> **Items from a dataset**
----------
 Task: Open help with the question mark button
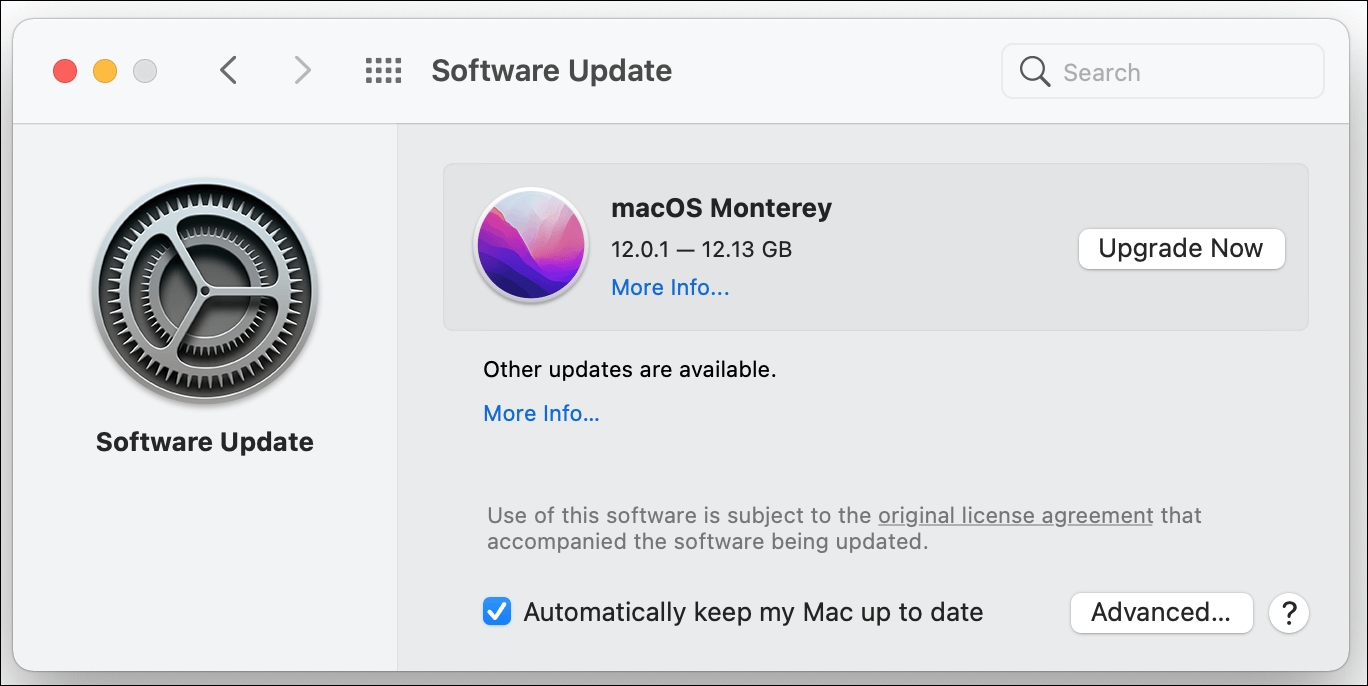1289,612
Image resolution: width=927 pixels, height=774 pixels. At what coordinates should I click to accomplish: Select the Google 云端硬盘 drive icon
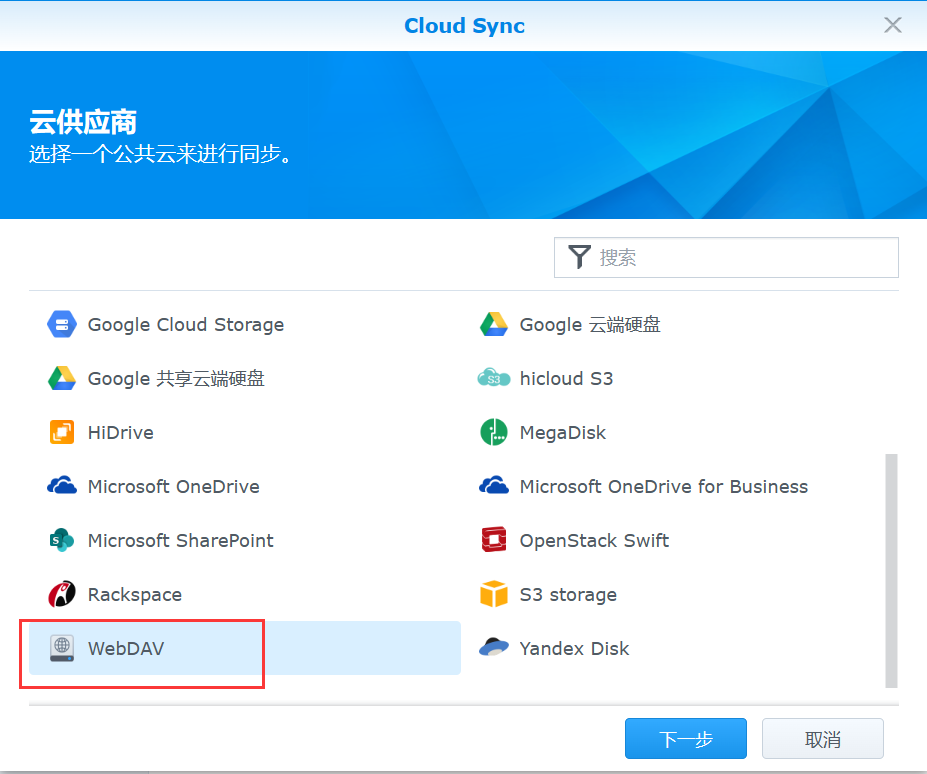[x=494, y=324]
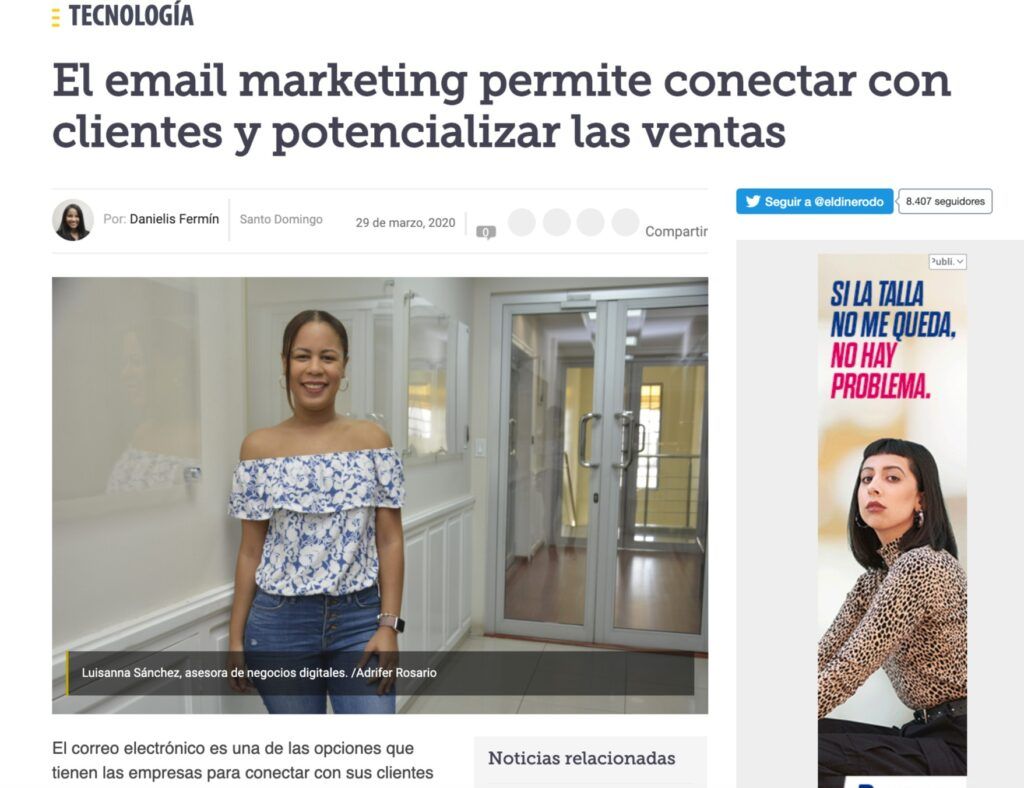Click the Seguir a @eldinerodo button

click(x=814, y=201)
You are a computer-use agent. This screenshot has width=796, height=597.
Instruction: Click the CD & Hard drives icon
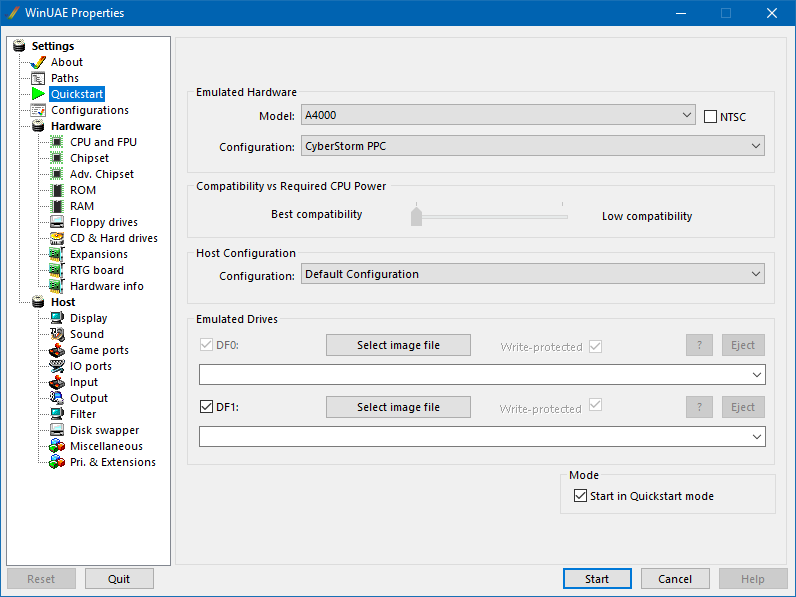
----------
> **ACTIVITY**
Set down every entry above exactly as written, but skip the pictures.

> **RESULT OF THIS EXERCISE**
 Task: Open help with the question mark button
1289,612
Image resolution: width=927 pixels, height=774 pixels. At what coordinates should I click to accomplish: Select the Google 云端硬盘 drive icon
[x=494, y=324]
Click the Seguir a @eldinerodo button

click(x=814, y=201)
You are a computer-use agent. This screenshot has width=796, height=597.
Instruction: Click the CD & Hard drives icon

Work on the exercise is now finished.